A journal available in electronic format (usually online).
The full-text of journal articles may be available in aggregated databases. However some publishers do not allow this, and others have pulled their contents in favor of their own online subscription products. The changing contents of subscription databases makes it a problem for libraries to catalog their serial holdings completely. In many cases the online catalog is therefore no longer a complete record of a library's electronic holdings, but instead an e-journals listing service or OpenURL vendor is used for this purpose.
Although many journals are still only available in print, there has been a slow trend towards publishing journals online. Several online journal formats dutifully replicate such as printed article components as page numbers, tables, graphs, and high-resolution images. Many journals now even accept submissions in electronic format, while some journals exist only electronically. Studies have indicated that (see Comparing Library and User Related Costs of Print and Electronic Journal Collections for example) electronic journals are worth the money when compared to print journals.

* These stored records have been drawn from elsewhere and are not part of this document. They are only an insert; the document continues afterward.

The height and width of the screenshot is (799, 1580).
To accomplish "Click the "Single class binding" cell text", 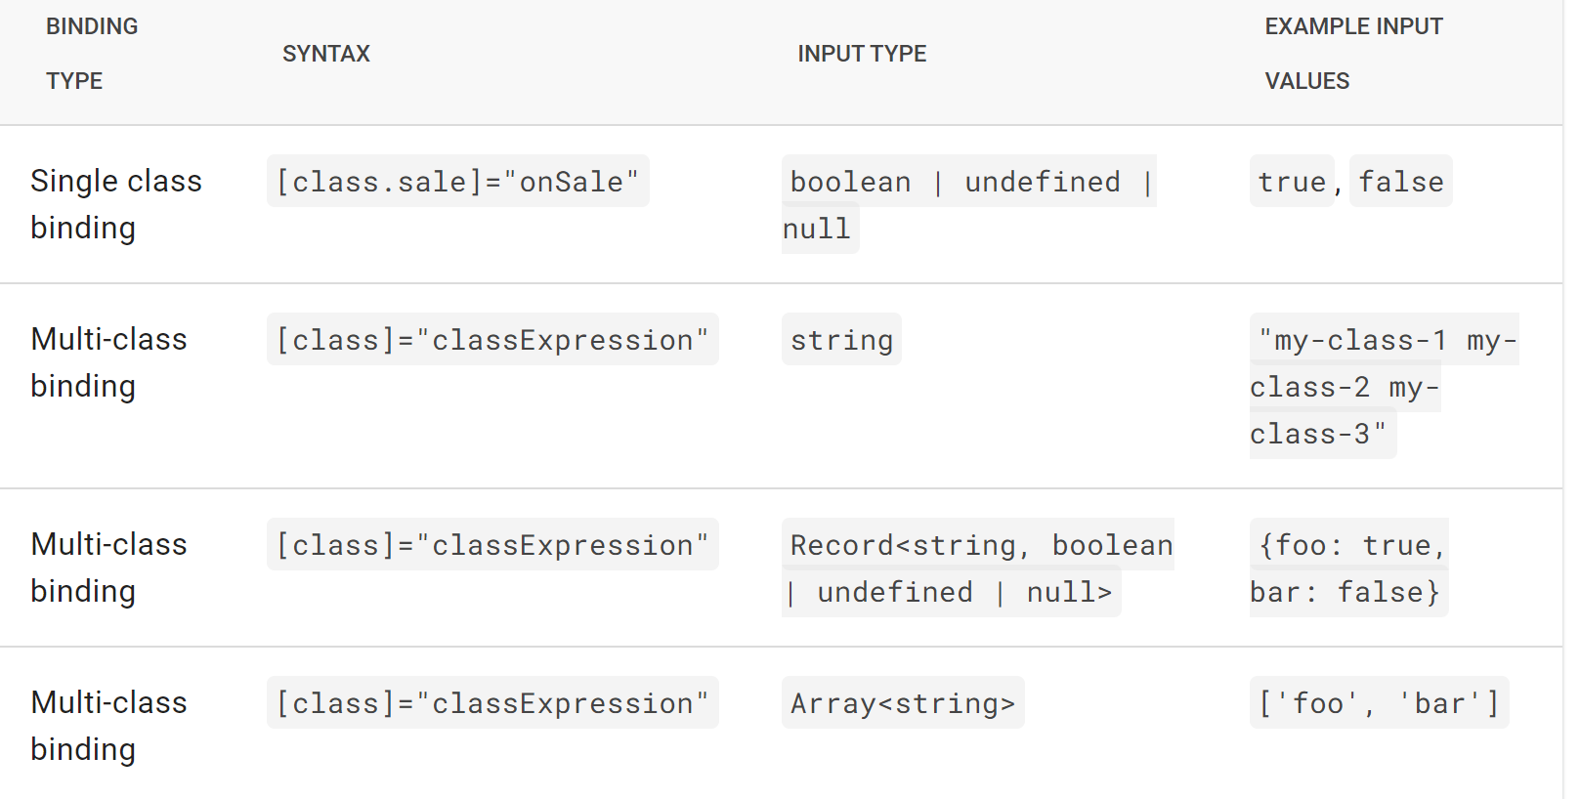I will pos(116,204).
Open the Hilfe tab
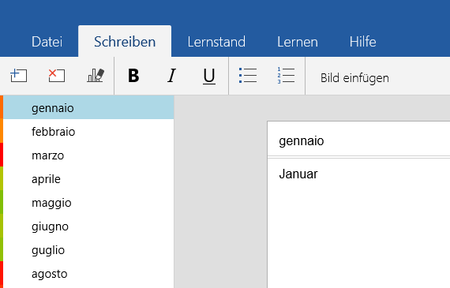Screen dimensions: 450x288 (362, 42)
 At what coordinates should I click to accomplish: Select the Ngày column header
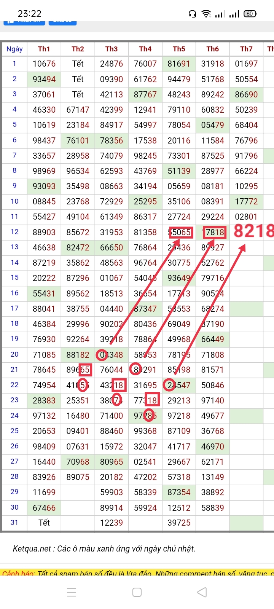tap(14, 49)
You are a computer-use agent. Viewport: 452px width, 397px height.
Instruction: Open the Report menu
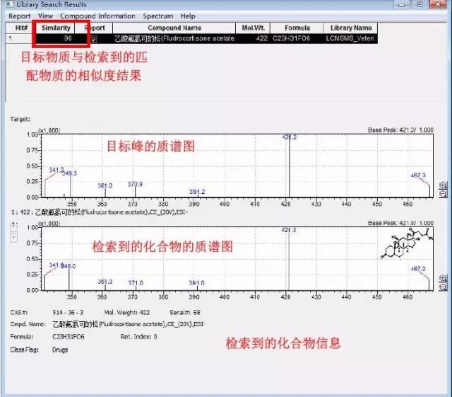[20, 16]
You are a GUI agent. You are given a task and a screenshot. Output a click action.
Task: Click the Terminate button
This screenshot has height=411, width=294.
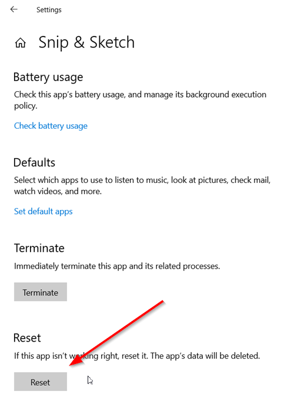click(41, 292)
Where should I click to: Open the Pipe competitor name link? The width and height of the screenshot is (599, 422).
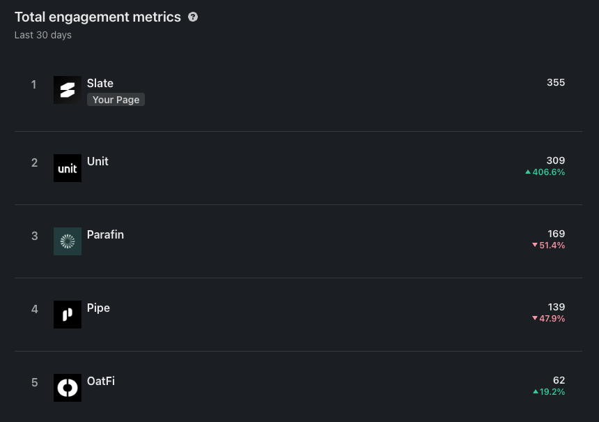[x=98, y=308]
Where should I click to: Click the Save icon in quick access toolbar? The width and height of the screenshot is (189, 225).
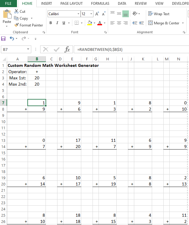coord(4,39)
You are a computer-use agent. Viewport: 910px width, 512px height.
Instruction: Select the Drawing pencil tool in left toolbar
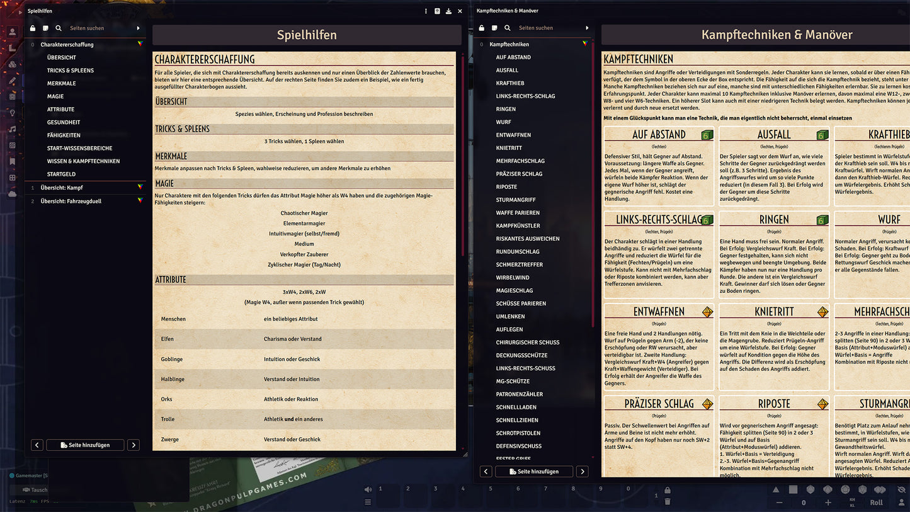click(12, 81)
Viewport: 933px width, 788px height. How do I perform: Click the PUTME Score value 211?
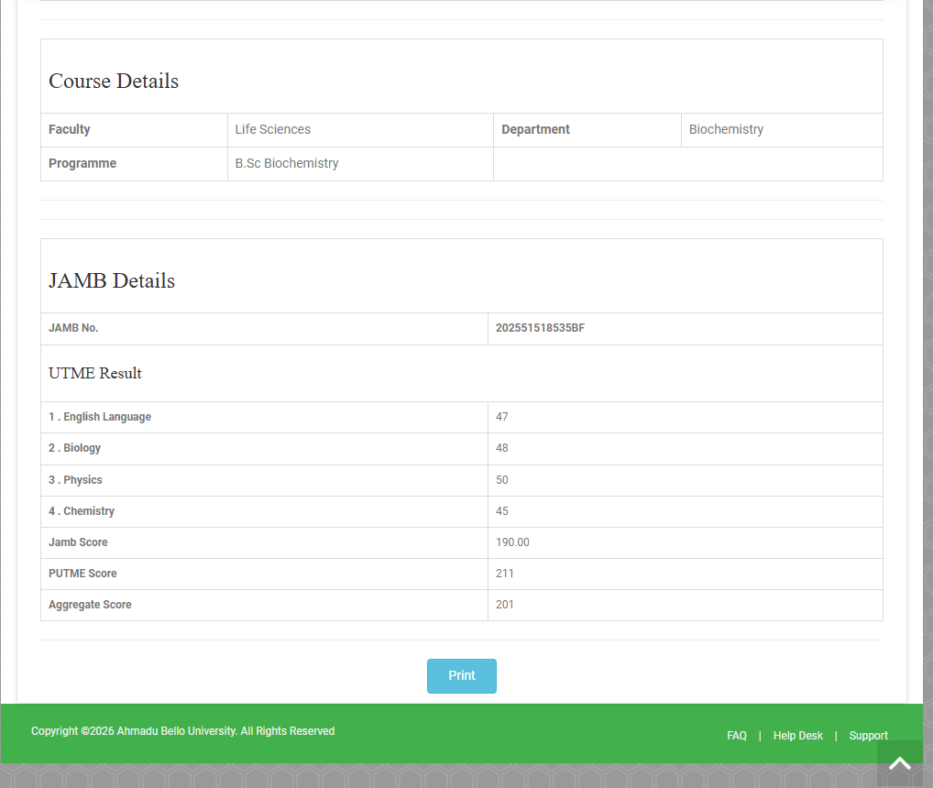505,574
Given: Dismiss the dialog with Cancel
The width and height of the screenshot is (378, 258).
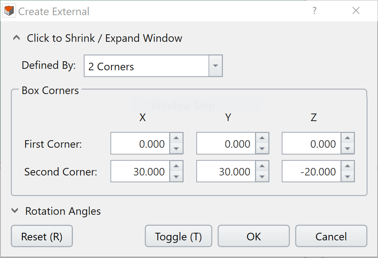Looking at the screenshot, I should tap(331, 236).
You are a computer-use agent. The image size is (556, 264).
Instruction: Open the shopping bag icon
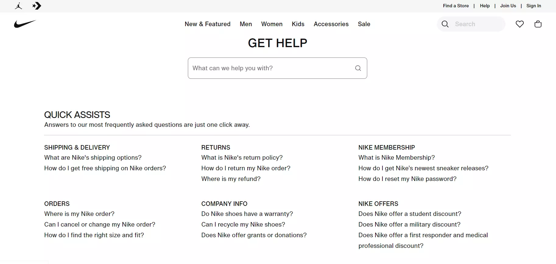click(538, 24)
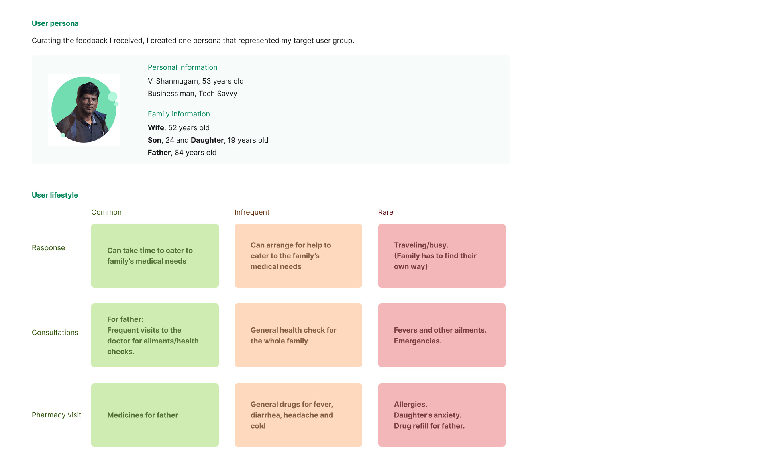Screen dimensions: 765x466
Task: Select the "Common" column label
Action: [106, 212]
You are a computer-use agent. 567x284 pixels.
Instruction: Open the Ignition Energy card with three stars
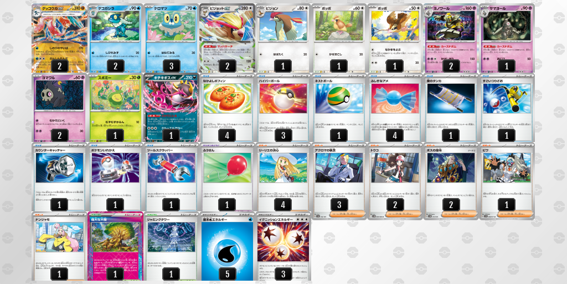coord(283,247)
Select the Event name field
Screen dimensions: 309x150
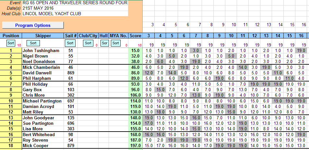[75, 3]
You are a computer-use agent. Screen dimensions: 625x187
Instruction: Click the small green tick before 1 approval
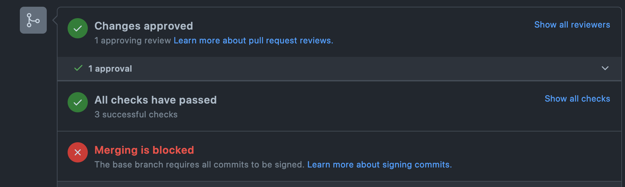pos(78,68)
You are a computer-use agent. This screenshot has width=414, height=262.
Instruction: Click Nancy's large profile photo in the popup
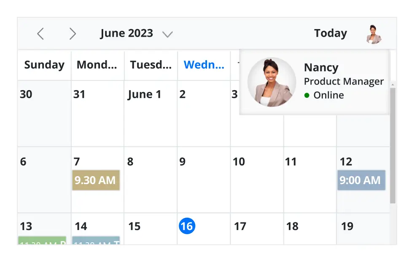(x=271, y=82)
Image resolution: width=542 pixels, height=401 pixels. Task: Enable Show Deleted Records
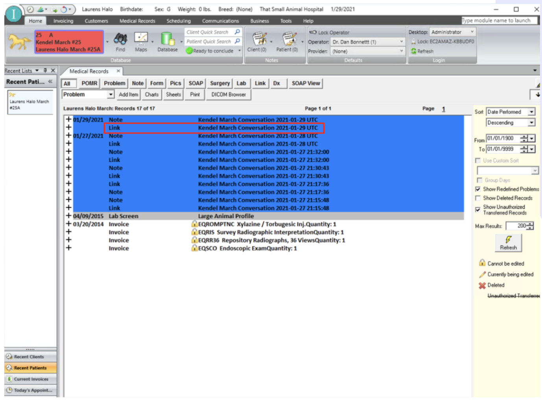click(x=478, y=198)
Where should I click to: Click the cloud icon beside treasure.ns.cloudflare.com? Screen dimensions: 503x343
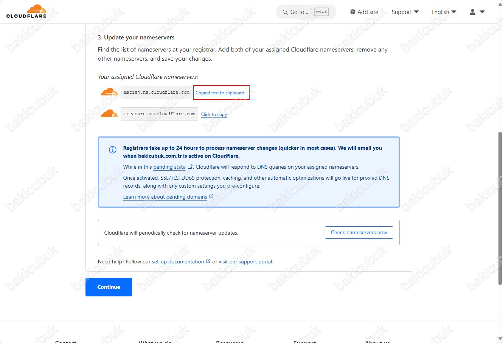click(109, 114)
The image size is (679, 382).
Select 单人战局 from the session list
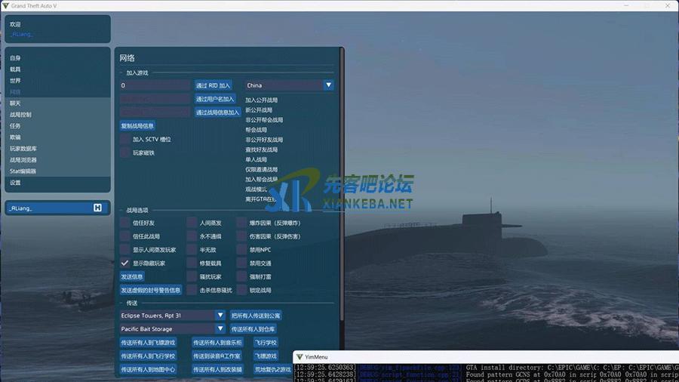[257, 160]
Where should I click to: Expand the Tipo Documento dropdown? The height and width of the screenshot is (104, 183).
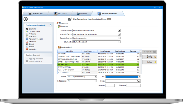[x=119, y=31]
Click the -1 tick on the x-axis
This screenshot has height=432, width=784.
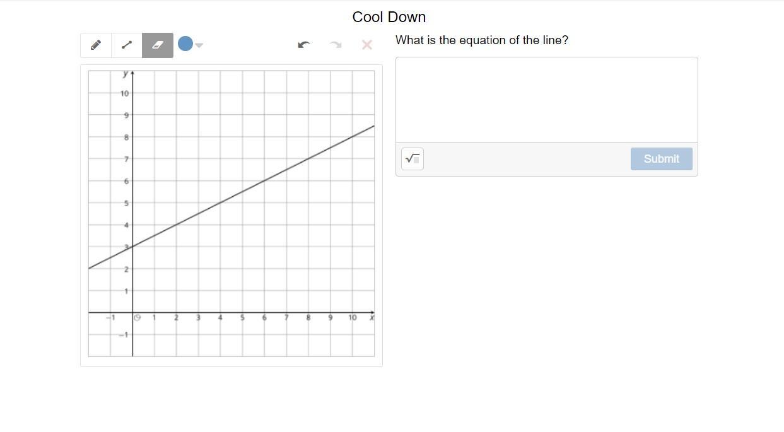click(x=111, y=318)
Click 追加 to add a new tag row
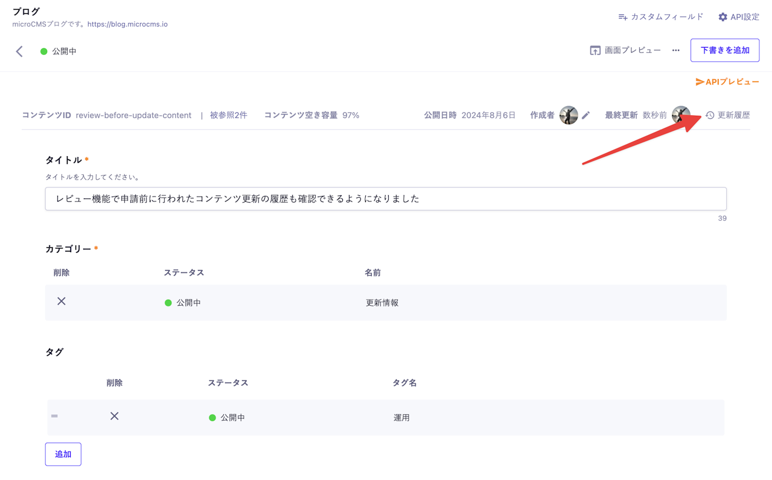Viewport: 772px width, 480px height. click(63, 454)
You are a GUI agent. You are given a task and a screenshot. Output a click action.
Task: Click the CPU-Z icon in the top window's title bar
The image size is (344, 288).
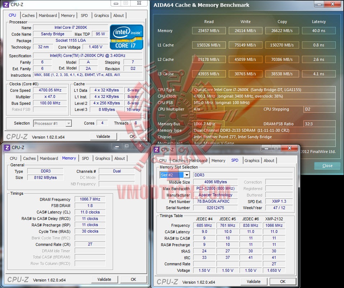6,4
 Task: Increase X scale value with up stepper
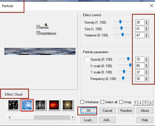[146, 65]
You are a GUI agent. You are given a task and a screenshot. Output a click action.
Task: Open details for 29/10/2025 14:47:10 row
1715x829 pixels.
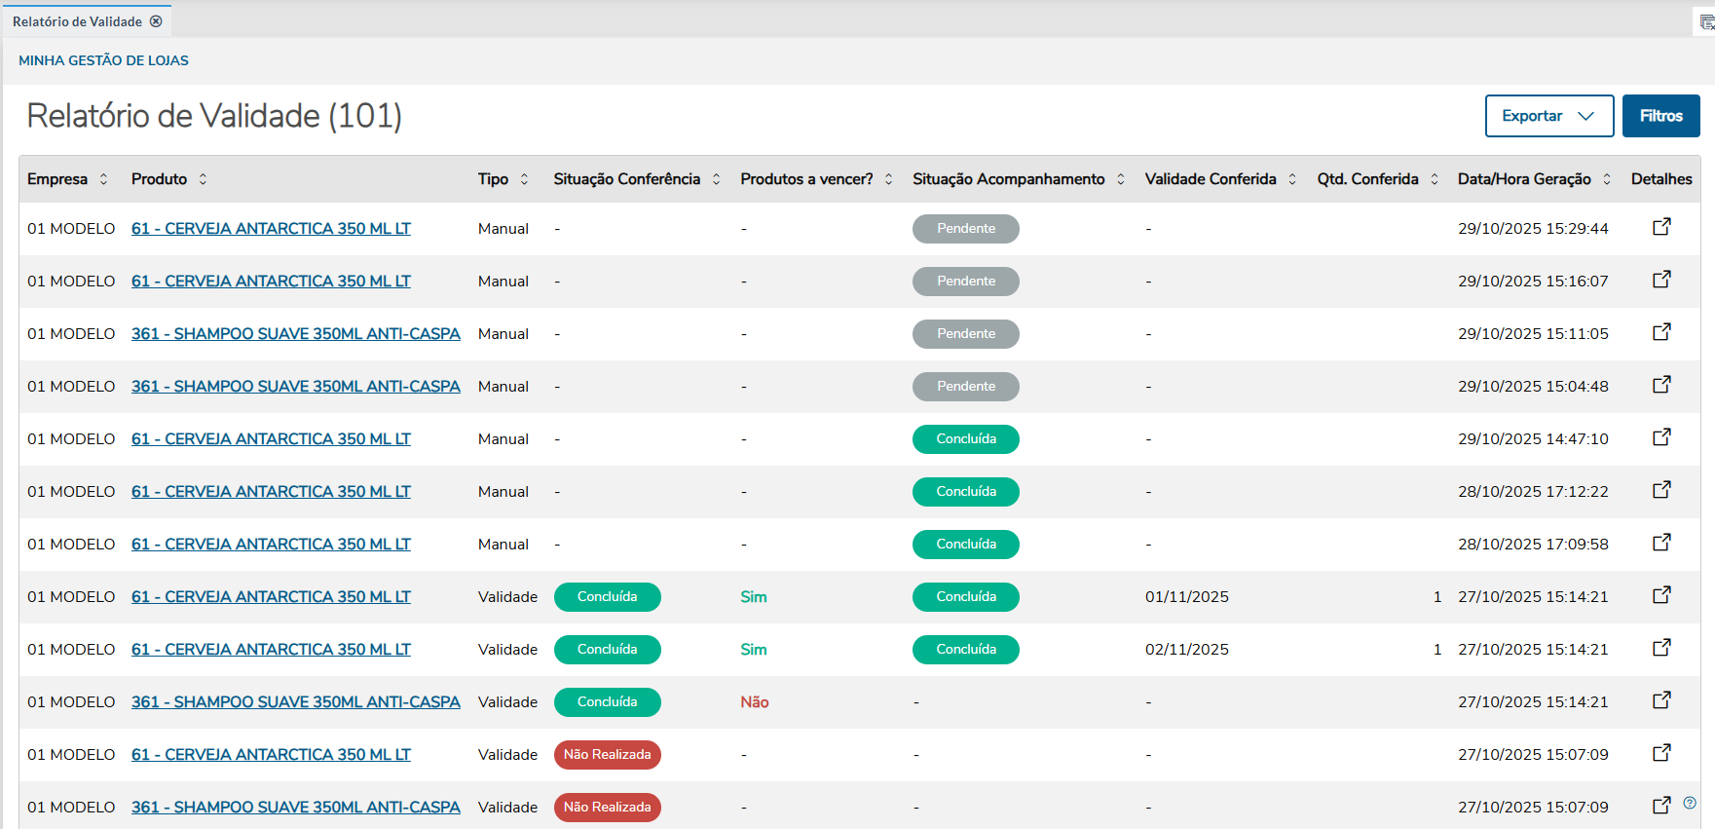pyautogui.click(x=1661, y=437)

Besides the benefits of of electronic formats (such as the ability to reach simultaneous remote users online, for example), e-journals appear to be used and cited more frequently than their print counterparts. There is also no need for physical collection shelf space and storage, although this raises the problem that many electronic journals are only accessible via a vendor's subscription (they may even be bundled with unwanted titles), as opposed to print journals which are one-time purchases that are then owned by the library. The open access movement is built around alleviating these cost issues.